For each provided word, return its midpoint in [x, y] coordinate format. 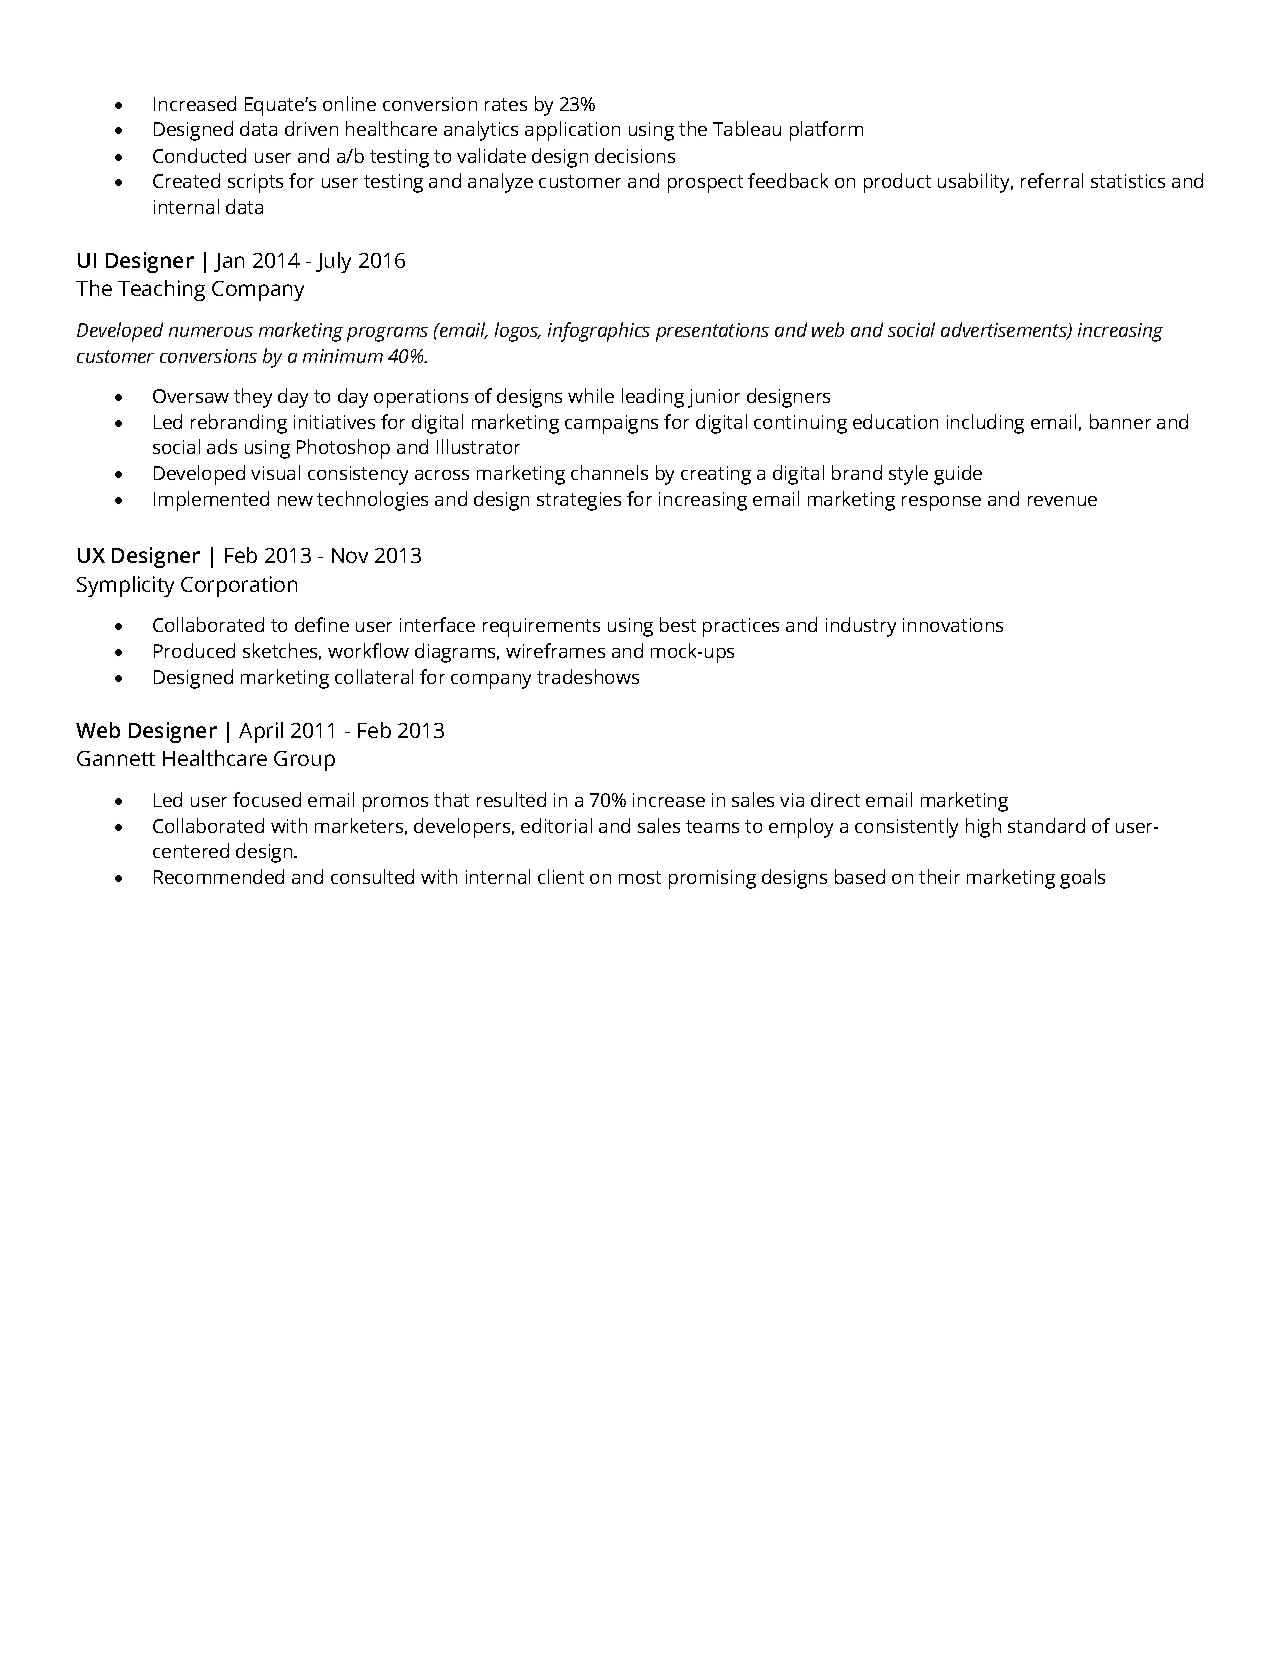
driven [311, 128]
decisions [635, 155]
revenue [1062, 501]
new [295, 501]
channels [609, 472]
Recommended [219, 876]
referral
• • • • • • •
_Objective_:
Rewrite the data above as a Markdown table with two columns, Row and Line, where each nonblank line gets its own row and its number in order. Leave the pictures out of the answer.

_The result_:
| Row | Line |
|---|---|
| 1 | For each provided word, return its midpoint in [x, y] coordinate format.  |
| 2 | driven [311, 128] |
| 3 | decisions [635, 155] |
| 4 | revenue [1062, 501] |
| 5 | new [295, 501] |
| 6 | channels [609, 472] |
| 7 | Recommended [219, 876] |
| 8 | referral |